Задания к выполнению.
**A)** Замените "pencil icon" на "edit icon" в той части записей, которая открывается строкой, содержащей "Task: Edit the", и закрывается строкой, содержащей "pyautogui.click(x=90, y=189)". Выведите только эту часть, оставив все прочее без изменений.
**B)** Продолжите заметку о кончине Василия Ивановича Белова, начав сразу после ее последнего предложения.

Приведенный текст.
• • • • • • •
Сегодня печальный день...

[Блогово]

Скончался Василий Иванович Белов...



Великий русский писатель, ставший классиком при жизни, лауреат Государственных Премий, орденоносец... Можно еще долго перечислять его заслуги, но дело вовсе не в них.



Ушел человек, которого я любил, как любят отца — ни за что. Просто потому что он — отец, родитель.



Василий Иванович был моим учителем, хотя никогда не учил, как надо писать и о чем надо писать. Учили его рассказы, повести и романы. И еще неукротимый, яростный, сверкающий творческий характер и образ жизни. Он был ростом не высок, и телосложения вовсе не богатырского, но всегда казался большим, могучим и с глубокими, как у дуба, корнями, уходящими в землю на много метров. Поэтому ураган легко валит наряженные елки, величественные сосны, гнет и ломает гибкие березы, но ему не по зубам это славянское Древо Жизни.
• • • • • • •
Представленные записи.
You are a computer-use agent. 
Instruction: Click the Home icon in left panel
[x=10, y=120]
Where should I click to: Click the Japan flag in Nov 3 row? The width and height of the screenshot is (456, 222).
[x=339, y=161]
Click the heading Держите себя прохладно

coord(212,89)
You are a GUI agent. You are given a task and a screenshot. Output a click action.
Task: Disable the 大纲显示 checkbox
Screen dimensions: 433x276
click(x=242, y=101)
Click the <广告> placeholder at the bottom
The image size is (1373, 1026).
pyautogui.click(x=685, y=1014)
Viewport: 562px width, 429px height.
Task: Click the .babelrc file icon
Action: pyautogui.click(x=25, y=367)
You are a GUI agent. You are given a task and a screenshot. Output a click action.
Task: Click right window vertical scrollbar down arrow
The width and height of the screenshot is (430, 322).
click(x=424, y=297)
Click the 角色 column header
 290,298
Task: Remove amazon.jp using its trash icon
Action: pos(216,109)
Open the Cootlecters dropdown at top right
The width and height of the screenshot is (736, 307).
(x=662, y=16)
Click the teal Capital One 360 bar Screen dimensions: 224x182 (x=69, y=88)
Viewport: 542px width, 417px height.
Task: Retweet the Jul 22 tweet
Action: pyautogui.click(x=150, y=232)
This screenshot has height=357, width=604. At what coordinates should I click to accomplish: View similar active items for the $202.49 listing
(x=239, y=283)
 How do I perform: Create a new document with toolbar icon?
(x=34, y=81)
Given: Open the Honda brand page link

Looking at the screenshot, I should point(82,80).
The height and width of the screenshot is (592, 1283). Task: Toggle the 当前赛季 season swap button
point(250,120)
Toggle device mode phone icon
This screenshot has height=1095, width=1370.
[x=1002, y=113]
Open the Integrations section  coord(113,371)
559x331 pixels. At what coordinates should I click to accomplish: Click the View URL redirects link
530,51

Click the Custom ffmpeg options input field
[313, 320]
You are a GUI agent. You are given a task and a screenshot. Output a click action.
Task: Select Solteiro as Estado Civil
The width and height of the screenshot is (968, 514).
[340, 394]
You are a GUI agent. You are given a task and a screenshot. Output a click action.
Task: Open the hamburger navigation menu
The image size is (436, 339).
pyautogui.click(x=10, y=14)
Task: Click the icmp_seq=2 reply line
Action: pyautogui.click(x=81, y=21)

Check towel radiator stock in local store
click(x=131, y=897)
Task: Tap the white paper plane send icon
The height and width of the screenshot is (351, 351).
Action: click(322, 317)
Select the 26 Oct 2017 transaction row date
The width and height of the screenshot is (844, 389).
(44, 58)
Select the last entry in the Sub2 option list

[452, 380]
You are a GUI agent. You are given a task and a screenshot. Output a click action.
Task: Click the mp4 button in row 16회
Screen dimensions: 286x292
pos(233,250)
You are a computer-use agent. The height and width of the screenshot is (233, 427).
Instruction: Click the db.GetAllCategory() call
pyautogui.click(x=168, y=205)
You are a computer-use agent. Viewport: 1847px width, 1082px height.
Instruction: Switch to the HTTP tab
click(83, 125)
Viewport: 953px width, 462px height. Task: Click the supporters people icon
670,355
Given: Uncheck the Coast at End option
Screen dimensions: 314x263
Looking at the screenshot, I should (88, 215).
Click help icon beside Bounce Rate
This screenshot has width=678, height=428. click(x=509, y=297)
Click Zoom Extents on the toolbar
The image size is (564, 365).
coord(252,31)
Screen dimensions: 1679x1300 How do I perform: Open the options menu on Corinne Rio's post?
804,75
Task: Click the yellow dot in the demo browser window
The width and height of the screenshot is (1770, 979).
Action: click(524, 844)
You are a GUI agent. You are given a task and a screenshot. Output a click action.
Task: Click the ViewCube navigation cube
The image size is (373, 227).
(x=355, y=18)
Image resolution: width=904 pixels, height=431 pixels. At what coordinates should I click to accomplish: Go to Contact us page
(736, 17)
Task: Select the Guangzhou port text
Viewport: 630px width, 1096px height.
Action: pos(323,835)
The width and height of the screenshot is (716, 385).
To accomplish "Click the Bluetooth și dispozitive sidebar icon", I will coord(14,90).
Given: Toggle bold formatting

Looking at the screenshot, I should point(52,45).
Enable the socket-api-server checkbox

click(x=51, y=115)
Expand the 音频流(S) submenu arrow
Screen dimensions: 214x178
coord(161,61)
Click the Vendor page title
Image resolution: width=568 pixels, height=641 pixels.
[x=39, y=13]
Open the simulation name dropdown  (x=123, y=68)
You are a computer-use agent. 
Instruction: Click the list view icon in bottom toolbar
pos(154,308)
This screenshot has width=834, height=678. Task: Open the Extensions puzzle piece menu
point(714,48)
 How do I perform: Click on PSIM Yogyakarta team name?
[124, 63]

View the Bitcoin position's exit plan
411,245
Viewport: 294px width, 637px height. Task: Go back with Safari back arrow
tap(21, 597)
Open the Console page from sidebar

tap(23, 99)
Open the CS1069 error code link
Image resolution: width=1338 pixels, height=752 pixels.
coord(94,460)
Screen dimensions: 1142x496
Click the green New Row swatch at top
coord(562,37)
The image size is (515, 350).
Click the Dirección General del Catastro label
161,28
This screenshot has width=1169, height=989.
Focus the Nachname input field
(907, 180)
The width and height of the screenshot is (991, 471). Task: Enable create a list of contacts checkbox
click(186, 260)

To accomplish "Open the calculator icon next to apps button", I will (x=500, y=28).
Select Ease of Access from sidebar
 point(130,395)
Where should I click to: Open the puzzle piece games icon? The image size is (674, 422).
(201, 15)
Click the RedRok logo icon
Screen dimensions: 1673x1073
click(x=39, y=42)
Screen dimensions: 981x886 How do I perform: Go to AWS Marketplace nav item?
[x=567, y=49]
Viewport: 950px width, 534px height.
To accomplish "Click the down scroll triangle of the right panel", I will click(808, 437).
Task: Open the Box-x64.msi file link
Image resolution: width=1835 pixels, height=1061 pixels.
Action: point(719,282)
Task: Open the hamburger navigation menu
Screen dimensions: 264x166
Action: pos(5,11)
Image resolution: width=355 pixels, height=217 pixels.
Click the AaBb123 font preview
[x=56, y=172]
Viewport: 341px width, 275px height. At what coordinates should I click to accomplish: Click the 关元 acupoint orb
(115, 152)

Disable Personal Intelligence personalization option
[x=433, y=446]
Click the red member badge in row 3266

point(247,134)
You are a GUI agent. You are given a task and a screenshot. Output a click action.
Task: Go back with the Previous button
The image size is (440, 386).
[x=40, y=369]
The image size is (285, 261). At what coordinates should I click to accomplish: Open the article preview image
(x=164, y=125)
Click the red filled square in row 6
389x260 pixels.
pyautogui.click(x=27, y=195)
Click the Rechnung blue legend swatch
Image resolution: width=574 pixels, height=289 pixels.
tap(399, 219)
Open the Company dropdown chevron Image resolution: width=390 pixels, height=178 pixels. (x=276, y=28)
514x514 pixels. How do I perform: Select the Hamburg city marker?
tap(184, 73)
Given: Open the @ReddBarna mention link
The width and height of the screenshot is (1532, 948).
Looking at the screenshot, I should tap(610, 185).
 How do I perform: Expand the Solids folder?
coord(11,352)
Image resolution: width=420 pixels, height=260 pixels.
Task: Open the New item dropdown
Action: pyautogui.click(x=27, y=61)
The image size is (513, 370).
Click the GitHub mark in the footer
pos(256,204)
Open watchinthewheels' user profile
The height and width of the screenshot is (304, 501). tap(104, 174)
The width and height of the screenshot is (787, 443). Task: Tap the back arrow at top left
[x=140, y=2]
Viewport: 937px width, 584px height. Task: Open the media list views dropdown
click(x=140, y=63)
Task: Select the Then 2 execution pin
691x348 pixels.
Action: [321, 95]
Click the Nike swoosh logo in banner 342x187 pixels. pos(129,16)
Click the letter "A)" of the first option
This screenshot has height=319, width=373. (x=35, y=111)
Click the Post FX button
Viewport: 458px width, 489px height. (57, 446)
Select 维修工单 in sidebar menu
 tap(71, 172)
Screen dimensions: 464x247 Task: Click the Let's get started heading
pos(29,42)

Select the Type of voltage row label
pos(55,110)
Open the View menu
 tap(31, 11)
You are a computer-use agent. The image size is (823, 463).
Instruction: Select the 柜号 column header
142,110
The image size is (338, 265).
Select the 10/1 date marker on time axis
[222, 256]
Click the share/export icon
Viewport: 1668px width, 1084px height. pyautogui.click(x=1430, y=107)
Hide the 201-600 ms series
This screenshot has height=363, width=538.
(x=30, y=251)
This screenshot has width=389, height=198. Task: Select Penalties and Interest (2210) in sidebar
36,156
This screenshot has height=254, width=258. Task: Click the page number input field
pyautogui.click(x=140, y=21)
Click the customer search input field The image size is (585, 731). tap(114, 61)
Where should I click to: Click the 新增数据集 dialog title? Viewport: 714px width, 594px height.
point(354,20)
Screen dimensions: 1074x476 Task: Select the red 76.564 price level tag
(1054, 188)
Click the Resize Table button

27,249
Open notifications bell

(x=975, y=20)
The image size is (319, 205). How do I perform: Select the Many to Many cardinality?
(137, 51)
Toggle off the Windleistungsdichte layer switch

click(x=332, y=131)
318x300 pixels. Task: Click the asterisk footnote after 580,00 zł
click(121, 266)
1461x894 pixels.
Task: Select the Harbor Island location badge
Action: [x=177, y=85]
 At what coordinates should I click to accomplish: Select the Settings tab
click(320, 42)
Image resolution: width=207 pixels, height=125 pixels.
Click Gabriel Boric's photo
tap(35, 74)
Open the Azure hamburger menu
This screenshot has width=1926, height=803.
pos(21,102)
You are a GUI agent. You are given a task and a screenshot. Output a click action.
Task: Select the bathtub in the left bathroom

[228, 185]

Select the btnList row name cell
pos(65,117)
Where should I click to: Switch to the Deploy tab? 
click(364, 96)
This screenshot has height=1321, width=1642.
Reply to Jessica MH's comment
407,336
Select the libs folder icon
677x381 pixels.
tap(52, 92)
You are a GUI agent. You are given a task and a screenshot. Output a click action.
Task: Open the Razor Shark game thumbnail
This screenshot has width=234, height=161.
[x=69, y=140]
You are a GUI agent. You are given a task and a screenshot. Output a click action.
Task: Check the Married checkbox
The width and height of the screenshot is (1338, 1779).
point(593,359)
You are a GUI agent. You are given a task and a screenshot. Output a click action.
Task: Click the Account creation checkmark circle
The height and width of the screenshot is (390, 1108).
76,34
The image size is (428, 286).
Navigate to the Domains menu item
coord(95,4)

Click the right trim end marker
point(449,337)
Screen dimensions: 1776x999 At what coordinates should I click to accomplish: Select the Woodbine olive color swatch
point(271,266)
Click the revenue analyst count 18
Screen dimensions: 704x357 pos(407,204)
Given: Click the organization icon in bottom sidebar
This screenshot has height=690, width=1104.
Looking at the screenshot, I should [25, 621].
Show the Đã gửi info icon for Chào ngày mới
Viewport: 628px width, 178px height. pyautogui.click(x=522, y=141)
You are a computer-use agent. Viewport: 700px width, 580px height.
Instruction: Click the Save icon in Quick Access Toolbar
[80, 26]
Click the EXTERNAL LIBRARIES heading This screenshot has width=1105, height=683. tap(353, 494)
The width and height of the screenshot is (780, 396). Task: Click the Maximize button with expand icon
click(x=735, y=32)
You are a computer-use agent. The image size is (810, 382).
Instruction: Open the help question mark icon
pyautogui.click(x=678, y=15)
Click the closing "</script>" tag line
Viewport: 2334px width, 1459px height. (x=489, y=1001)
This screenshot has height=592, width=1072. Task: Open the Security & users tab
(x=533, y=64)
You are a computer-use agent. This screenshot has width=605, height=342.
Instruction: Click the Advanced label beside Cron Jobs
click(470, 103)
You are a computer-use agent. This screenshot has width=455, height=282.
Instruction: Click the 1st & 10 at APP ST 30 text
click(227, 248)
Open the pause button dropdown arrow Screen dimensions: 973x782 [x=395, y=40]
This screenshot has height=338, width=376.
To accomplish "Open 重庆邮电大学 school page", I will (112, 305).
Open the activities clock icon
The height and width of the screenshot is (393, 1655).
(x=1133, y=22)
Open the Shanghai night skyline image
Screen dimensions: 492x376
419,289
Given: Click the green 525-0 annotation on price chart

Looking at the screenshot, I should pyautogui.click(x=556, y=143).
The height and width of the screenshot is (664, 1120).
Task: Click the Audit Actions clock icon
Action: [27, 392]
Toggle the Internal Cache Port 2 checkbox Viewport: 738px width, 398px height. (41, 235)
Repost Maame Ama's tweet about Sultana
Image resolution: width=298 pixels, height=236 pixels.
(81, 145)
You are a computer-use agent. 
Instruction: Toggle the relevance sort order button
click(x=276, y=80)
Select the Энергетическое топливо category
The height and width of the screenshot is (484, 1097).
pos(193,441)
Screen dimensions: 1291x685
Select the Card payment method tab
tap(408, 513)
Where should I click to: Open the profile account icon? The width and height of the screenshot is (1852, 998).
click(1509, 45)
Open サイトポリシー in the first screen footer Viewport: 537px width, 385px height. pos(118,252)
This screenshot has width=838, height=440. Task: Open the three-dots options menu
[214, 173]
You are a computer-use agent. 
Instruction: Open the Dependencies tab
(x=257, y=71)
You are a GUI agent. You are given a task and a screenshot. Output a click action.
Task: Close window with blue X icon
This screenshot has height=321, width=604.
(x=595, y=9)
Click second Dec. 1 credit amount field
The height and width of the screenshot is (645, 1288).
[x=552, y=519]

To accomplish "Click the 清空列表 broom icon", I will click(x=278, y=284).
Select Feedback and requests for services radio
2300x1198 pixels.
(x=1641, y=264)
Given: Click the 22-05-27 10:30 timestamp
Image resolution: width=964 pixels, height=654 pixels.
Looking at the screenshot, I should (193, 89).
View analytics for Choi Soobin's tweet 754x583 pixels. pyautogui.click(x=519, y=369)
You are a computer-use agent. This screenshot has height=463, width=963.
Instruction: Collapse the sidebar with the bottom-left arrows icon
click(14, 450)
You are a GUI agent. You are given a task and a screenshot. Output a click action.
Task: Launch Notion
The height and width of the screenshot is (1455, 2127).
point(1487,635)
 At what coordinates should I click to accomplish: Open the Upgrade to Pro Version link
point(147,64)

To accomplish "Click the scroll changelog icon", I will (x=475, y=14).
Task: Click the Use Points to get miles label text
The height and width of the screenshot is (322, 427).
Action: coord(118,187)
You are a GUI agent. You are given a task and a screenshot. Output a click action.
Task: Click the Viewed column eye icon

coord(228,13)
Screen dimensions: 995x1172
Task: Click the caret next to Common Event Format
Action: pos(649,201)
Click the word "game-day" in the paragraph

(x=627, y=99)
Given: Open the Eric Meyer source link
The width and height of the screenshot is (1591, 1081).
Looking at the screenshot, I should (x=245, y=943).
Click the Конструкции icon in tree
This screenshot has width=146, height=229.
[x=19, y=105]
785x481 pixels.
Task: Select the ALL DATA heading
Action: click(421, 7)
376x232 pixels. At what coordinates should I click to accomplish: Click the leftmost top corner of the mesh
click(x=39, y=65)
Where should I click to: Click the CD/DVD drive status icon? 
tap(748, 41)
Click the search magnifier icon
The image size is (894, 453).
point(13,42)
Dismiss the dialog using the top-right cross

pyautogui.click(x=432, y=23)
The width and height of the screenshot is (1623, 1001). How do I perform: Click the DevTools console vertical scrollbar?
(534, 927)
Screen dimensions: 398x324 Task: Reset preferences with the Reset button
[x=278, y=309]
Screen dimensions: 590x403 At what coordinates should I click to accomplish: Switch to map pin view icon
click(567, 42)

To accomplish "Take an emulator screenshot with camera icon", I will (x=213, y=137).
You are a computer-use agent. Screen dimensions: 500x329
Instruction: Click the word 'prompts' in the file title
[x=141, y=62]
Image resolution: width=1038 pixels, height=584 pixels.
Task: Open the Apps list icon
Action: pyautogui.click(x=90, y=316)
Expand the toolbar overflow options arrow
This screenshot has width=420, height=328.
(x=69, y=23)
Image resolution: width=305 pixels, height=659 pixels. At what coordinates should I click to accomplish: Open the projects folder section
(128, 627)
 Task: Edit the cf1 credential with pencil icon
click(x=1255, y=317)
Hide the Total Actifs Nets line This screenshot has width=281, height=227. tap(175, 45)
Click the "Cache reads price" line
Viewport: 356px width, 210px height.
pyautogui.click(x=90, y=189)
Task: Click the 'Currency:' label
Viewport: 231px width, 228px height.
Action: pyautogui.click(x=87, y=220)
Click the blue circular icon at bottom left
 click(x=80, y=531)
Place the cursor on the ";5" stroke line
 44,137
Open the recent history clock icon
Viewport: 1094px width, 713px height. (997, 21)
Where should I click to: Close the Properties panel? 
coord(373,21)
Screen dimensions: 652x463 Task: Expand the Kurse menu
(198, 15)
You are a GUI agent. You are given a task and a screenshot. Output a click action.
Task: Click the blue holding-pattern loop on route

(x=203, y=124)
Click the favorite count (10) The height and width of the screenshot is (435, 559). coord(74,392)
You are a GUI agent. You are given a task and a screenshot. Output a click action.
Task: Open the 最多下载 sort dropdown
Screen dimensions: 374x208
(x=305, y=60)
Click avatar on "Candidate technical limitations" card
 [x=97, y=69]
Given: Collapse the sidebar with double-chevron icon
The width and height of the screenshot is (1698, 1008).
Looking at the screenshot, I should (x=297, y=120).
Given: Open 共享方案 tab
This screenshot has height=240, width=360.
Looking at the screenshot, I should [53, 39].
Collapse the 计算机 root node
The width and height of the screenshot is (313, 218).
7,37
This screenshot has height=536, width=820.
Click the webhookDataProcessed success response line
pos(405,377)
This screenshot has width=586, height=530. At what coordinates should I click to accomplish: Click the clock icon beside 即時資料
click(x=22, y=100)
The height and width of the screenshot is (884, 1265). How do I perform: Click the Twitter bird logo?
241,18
• • • • • • •
Готовые ответы.
**A)**
 Task: Edit the cf1 credential with edit icon
click(x=1255, y=317)
Hide the Total Actifs Nets line This screenshot has width=281, height=227. tap(175, 45)
Click the "Cache reads price" line
Viewport: 356px width, 210px height.
pyautogui.click(x=90, y=189)

**B)**
Впервые я прочитал его повесть «Привычное дело» в 1967 году, когда жил в глухой деревне Томской области и работал в кузне. В юности еще читал мало, но когда в руки попал затрепанный, замасленный журнал без корок, читал повесть и оторваться не мог. В голове не укладывалось, как некий человек из Вологды сумел узнать о жизни моей семьи, об отце, которого «пластало горе», о рано умершей моей матери? И с такой потрясающей точностью детали все описать?!



В тот миг он и стал моим учителем, показав, что такое магия искусства и слова.



Он учил философии и уму-разуму, психологии и умению делать добро, языкознанию и мужеству, этнографии и романтическому воззрению на мир. Трудно даже назвать науку, которую бы он не вживил в меня, не прилагая к этому никаких усилий.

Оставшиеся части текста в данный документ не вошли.